#### [Exercise passage]
When I long-press a toolbar button on my React app in iOS Safari it makes a selection of the icon. I disabled it with CSS on the toolbar:
-webkit-touch-callout: none;
-webkit-user-select: none;
user-select: none;
But then Safari continues selecting the next silly element it can find.
So in I ended up applying the styles to the root of my app, but now of course the user can't select any text in things like paragraphs.
What I really want is a way to put in a barrier that says "Safari, can you please stop trying to select the next thing you may find?"
So on my toolbar component I do this and I verified it gets called:
onTouchStart={e => {
e.stopPropagation();
e.preventDefault();
e.bubbles = false;
}}
I also tried this:
onTouchStartCapture={e => {
e.stopPropagation();
e.preventDefault();
e.bubbles = false;
}}
And the same with onSelect
, onSelectCapture
.

#### [Dataset entries]
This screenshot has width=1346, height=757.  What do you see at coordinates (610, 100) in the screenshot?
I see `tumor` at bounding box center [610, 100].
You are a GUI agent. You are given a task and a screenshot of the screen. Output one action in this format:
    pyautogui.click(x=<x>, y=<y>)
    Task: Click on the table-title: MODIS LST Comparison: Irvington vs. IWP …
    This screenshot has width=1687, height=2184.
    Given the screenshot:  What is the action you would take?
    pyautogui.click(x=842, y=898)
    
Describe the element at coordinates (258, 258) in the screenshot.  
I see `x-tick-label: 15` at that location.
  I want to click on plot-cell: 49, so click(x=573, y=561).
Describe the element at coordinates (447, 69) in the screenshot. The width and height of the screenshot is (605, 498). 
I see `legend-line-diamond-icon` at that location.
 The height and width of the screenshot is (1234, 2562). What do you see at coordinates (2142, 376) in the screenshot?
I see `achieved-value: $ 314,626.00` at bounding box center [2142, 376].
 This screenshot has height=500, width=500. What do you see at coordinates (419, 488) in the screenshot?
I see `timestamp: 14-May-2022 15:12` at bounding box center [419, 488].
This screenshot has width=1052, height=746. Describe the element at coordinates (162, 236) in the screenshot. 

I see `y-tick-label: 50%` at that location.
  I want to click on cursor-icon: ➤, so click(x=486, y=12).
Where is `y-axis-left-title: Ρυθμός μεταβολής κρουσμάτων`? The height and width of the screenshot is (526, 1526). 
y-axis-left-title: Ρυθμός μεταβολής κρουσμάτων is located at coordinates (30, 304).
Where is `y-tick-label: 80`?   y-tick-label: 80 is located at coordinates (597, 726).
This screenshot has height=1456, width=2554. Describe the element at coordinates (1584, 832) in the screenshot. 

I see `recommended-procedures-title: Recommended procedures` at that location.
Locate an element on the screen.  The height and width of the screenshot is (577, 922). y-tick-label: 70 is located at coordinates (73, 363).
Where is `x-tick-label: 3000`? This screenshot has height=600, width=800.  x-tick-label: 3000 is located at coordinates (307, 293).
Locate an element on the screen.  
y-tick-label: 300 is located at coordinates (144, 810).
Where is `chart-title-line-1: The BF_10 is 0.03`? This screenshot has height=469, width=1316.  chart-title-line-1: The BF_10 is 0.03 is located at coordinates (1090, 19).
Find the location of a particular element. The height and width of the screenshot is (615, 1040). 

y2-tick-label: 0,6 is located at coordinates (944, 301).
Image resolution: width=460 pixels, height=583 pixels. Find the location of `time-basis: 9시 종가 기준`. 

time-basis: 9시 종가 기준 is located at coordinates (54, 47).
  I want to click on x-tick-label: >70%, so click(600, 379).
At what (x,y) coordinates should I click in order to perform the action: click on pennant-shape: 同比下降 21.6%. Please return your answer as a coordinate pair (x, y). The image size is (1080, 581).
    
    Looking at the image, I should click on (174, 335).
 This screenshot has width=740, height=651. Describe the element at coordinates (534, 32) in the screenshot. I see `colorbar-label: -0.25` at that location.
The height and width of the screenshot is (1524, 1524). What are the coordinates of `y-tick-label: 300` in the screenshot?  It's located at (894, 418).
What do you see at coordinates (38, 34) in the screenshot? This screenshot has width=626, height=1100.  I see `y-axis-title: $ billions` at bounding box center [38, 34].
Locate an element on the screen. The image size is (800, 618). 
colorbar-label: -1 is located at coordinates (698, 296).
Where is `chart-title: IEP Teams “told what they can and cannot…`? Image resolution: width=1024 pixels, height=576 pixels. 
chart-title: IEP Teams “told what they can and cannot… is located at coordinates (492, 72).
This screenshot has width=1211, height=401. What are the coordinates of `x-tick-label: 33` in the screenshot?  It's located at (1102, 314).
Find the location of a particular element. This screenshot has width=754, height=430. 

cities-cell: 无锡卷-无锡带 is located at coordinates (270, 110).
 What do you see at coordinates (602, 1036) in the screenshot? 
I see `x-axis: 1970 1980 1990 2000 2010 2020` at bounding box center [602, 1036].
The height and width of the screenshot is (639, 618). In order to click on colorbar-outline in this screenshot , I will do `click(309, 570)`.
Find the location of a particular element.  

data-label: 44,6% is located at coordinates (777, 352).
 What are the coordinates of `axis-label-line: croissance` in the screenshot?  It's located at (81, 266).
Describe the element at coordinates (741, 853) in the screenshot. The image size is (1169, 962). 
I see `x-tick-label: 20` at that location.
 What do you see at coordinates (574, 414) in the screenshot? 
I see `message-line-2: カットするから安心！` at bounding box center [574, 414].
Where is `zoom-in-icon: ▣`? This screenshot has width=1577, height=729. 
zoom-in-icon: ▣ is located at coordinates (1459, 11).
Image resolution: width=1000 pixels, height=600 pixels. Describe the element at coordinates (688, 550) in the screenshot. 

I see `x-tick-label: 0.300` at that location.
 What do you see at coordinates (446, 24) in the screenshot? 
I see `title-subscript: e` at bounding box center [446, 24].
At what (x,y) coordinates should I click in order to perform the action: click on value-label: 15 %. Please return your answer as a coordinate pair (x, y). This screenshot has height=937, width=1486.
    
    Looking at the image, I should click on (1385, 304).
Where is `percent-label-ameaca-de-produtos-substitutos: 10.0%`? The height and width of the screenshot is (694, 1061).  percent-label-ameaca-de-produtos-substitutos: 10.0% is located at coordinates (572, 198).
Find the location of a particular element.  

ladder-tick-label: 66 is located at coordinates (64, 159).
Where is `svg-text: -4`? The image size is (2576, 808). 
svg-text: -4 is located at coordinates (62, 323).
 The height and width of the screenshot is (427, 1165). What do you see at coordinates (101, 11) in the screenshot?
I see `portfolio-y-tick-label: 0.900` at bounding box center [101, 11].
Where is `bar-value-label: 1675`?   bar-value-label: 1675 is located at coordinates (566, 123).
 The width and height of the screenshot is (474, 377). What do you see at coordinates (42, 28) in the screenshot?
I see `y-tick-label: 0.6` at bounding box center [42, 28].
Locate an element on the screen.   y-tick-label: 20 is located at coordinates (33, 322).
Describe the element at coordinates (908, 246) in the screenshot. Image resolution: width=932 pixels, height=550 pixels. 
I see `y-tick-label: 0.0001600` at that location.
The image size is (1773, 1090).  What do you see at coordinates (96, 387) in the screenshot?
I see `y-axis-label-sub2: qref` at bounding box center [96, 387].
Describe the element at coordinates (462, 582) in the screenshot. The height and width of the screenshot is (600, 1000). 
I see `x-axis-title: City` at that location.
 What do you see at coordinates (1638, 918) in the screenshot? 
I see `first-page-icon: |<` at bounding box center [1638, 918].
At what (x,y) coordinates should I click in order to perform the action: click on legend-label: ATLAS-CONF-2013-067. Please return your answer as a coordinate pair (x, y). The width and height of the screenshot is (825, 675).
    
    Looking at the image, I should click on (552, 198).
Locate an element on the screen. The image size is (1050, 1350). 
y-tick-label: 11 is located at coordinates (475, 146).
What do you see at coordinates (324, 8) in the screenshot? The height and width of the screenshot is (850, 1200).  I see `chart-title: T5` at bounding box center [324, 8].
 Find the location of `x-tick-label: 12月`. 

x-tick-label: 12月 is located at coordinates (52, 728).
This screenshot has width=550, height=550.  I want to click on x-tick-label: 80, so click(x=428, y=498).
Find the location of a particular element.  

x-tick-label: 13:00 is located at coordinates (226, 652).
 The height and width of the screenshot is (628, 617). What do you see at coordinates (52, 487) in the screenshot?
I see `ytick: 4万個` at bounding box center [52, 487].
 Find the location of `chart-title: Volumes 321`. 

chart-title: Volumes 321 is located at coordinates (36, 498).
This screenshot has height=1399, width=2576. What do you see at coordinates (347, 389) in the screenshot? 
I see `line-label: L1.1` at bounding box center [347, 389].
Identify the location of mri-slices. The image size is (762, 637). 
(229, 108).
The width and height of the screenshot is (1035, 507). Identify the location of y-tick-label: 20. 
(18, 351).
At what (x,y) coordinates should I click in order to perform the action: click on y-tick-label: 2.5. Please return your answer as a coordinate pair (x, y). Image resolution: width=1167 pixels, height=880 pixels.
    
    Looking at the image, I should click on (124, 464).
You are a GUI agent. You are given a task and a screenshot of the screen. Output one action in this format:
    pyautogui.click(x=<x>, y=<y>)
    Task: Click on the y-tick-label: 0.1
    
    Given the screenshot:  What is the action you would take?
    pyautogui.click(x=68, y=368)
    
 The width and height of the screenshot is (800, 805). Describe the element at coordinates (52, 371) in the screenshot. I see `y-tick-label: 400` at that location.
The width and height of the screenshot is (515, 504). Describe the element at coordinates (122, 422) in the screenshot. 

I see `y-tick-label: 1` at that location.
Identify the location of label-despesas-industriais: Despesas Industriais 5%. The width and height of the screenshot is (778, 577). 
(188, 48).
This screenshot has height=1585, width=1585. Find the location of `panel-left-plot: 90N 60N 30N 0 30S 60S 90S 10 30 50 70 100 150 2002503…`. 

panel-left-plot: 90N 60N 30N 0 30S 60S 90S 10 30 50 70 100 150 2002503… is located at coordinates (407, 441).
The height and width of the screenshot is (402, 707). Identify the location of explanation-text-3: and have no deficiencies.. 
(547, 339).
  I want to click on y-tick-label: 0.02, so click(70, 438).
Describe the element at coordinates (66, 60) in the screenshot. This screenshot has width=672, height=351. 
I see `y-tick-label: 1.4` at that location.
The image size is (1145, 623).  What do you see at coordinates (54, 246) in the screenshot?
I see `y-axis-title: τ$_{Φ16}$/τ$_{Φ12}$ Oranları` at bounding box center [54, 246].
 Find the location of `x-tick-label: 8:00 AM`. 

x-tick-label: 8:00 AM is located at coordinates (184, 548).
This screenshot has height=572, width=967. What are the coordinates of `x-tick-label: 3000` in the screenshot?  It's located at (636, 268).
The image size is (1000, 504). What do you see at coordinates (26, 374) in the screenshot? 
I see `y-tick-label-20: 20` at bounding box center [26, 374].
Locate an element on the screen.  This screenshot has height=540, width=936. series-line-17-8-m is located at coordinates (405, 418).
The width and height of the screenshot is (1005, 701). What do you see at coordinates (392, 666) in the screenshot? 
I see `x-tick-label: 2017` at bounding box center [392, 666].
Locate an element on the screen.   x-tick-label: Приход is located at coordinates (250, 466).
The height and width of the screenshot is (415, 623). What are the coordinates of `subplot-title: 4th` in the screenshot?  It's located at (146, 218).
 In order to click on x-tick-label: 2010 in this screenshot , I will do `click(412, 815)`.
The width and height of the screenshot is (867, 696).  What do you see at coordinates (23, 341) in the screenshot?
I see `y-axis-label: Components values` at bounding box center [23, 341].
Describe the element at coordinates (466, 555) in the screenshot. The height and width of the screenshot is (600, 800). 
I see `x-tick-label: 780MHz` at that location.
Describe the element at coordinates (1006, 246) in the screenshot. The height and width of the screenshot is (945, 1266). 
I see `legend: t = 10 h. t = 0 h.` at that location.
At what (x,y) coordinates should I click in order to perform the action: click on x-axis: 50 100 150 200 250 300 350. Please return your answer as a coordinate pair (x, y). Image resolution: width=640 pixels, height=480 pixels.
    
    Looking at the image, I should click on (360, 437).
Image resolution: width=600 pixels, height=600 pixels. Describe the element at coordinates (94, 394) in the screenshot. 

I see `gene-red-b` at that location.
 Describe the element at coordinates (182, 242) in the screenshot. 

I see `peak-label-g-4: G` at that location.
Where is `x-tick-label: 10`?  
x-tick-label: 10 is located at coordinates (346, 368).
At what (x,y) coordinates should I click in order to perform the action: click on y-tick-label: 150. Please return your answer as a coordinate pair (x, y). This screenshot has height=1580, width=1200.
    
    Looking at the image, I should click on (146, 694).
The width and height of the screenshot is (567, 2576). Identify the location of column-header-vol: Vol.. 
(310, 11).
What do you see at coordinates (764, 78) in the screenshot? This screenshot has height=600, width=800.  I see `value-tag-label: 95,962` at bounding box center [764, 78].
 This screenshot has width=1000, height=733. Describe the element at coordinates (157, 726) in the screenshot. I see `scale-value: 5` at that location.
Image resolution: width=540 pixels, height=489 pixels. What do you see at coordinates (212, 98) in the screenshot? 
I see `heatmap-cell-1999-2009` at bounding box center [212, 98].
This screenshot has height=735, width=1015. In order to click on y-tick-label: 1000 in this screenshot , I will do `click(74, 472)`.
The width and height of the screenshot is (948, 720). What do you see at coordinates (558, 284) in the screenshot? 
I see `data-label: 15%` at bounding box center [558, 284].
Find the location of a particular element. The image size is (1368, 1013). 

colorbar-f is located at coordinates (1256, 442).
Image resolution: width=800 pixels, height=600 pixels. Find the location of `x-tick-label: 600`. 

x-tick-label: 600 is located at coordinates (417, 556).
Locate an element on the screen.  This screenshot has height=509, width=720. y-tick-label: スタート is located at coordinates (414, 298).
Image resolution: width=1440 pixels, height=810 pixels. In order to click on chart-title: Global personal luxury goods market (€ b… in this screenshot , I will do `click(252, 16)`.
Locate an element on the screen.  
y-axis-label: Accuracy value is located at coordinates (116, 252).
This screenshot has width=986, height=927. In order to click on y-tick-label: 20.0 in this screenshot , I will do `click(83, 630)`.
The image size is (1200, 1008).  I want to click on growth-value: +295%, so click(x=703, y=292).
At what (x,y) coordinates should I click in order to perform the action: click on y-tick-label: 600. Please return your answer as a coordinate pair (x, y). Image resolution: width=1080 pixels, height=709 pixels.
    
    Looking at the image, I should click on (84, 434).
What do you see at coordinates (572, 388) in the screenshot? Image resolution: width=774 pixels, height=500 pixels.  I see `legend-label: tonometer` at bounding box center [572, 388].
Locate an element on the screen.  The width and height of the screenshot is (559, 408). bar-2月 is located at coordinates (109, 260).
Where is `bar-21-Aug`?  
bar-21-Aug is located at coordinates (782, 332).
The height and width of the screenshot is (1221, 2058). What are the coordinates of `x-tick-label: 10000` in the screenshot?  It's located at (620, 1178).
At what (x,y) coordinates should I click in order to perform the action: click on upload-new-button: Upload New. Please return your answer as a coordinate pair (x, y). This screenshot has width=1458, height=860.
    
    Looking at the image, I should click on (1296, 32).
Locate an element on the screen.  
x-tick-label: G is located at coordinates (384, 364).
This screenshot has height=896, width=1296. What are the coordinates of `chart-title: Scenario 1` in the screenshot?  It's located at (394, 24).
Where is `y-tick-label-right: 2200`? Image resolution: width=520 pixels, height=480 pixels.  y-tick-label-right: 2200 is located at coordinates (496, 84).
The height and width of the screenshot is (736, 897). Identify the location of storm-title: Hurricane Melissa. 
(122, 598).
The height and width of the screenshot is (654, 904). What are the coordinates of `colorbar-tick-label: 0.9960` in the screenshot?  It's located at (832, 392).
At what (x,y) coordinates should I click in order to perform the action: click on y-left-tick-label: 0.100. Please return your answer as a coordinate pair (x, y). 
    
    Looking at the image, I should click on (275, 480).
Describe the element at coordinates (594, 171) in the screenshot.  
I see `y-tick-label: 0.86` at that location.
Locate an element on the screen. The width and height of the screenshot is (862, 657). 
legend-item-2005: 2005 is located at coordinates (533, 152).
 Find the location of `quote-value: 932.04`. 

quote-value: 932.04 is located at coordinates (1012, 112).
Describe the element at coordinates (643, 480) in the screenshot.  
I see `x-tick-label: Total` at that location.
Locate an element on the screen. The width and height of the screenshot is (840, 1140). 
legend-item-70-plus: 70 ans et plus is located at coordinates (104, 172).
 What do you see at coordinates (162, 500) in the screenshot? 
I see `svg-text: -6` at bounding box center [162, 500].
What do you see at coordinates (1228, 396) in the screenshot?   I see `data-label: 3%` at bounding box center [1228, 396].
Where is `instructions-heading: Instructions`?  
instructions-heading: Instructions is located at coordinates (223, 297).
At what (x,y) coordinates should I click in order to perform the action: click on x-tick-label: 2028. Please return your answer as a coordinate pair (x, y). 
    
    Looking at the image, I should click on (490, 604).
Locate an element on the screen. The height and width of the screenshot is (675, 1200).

#### [Instructions]
1. Write out the Safari text-selection question word for word, starting with "When I long-press" and going on through "things like paragraphs.".
2. Extend the question about long-press selection in iOS Safari from the point where it stops.

#### [Answers below]
1.
When I long-press a toolbar button on my React app in iOS Safari it makes a selection of the icon. I disabled it with CSS on the toolbar:
-webkit-touch-callout: none;
-webkit-user-select: none;
user-select: none;
But then Safari continues selecting the next silly element it can find.
So in I ended up applying the styles to the root of my app, but now of course the user can't select any text in things like paragraphs.

2.
However Safari is ignoring all that and keeps on selecting things up the hierarchy all the way to the root DIV until it finds something nonsensical to select. When I look at what it has selected by copying it, it's just a single whitespace.
What am I missing? Do I really have to apply user-select: none;
to the root and then selectively allow selection where it makes sense, such as on DIVs that contain text? And then, how will Safari not find and select that when long-pressing the toolbar?